------ TEXT BLOCK ------
WhatsOn brings the book selection for the week. Divulge yourself in the books from the list and increase the bibliophile inside yourself. Cherish yourself with the new books in the house and entertain yourself throughout the week!

Falling Down by Phil Burton-Cartledge***

Falling Down

This tipping point has been a long time coming and Burton-Cartledge offers a critical analysis of this narrative. Since the era of Thatcherism, the Tories have struggled to find a popular vision for the United Kingdom. At the same time, their members have become increasingly old. Their values have not been adopted by the younger voters. The coalition between the countryside and the City interests is under pressure, and the latter is split by Brexit. The Tories are locked into a declinist spiral, and with their voters not replacing themselves the party is more dependent on a split opposition—putting into question their continued viability as the favoured vehicle of the British capital.

Making the Revolution Global by Theo Williams ****

Making Revolution Global

Making the Revolution Global shows how black radicals transformed socialist politics in Britain in the years before decolonisation. African and Caribbean activist intellectuals came to Britain during the 1930s and 1940s and intervened in debates about capitalism, imperialism, fascism and war. They consistently argued that any path towards international socialism must have colonial liberation at its heart. Theo Williams casts new light on responses to the 1935 Italian invasion of Ethiopia, the 1945 Fifth Pan-African Congress, and a wealth of other events and phenomena.
------ DATA EXCERPTS ------
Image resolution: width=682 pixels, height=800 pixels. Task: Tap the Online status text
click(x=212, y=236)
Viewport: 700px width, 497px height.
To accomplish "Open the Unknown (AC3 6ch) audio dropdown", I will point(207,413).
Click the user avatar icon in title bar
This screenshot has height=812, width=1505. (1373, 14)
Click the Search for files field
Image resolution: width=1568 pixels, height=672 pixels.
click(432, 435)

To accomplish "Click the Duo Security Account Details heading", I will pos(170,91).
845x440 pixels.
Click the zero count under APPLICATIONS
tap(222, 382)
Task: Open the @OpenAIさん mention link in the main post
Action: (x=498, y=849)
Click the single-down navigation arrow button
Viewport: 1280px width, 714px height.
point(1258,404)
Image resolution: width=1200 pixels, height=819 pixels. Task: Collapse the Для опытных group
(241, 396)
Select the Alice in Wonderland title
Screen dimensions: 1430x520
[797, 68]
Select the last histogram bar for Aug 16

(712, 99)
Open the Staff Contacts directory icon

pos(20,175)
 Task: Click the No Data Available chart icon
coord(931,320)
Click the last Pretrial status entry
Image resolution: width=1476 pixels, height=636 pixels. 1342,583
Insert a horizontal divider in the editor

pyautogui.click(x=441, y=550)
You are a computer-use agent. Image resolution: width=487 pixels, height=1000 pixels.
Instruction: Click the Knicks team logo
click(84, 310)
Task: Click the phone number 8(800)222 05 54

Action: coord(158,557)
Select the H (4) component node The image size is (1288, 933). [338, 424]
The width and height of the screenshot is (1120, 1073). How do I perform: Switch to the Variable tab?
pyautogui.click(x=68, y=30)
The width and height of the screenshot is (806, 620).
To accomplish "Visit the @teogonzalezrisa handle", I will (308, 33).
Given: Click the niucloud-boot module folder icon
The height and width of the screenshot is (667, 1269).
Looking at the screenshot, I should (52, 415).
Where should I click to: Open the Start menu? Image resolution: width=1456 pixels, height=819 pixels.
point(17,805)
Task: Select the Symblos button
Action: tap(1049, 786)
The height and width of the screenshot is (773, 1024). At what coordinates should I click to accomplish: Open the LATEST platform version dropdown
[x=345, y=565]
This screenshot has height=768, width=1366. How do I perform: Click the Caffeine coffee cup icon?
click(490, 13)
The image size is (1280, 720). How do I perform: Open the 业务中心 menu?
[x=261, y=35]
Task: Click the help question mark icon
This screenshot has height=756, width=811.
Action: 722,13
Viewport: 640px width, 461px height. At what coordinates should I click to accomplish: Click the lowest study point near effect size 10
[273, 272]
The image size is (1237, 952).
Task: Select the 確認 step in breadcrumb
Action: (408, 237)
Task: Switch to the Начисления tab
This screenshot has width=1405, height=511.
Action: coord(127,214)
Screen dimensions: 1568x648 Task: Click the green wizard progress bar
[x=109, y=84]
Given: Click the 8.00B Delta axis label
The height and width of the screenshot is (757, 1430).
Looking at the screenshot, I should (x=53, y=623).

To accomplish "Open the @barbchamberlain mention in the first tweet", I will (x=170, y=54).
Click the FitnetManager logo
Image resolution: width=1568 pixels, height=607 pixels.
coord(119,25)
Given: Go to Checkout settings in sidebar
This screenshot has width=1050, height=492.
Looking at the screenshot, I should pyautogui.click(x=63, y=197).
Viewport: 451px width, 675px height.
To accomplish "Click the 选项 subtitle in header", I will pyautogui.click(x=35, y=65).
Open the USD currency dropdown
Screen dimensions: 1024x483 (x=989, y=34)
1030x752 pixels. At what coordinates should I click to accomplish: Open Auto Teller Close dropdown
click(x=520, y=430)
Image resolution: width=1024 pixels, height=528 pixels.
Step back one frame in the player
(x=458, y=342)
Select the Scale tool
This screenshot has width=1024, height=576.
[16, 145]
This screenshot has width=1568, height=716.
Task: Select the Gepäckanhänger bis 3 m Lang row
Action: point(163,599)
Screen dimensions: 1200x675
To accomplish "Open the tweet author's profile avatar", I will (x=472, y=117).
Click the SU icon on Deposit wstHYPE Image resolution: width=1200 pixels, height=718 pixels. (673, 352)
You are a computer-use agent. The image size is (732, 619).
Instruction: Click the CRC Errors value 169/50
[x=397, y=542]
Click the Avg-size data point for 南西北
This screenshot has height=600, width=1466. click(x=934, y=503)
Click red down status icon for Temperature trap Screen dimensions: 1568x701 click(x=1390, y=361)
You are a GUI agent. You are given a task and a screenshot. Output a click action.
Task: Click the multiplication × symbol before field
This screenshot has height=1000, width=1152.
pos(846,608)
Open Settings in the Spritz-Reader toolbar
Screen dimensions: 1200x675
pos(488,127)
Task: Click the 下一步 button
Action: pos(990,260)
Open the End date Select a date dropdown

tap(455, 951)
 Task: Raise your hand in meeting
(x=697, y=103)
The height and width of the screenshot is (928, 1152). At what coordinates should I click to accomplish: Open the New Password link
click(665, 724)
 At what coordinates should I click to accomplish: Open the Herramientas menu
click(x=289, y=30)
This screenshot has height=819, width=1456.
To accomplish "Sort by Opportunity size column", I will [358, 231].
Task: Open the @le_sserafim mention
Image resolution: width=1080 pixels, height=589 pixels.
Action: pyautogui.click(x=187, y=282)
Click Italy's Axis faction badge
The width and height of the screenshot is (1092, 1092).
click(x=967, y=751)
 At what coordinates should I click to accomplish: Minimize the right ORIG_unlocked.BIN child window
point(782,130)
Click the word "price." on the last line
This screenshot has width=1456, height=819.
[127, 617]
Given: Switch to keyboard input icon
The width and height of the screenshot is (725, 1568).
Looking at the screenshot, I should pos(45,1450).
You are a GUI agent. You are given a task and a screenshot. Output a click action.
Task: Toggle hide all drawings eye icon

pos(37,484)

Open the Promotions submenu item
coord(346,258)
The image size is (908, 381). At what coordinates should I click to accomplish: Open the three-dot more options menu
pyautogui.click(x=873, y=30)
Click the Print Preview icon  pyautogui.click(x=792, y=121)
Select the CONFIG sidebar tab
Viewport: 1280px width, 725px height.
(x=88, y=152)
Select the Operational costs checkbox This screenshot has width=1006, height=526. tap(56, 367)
------
EXERCISE TASK
Extend the weekly book list past its last sentence, writing on in the same style.

REPLY TO THE TASK
Radius: A Story of Feminist Revolution by Yasmin El-Rifae****

Radius

Journalist Yasmin El-Rifae was one of Opantish’s organizers, and this is her evocative, aching account of their work, as they raced to develop new tactics, struggled with a revolution bleeding into counter-revolution, and dealt with the long aftermath of assault and devastation. Told in a daring, hybrid narrative style drawn from years of interviews and her own, intimate experience, it is a story of overlapping circles: the circles of male attackers activists had to break through, the ways sexual violence can be circled off as “irrelevant” to political struggle, and the endless repetitive loops of living with trauma.

Organize, Fight, Win by Charisse Burden-Stelly and Jodi Dean***

Organize, Fight and Win

The first collection of its kind, Organize, Fight, Win brings together three decades of Black Communist women’s political writings. In doing so, it highlights the link between Communism and Black liberation. Likewise, it makes clear how Black women fundamentally shaped and were shaped by, Communist praxis in the twentieth century.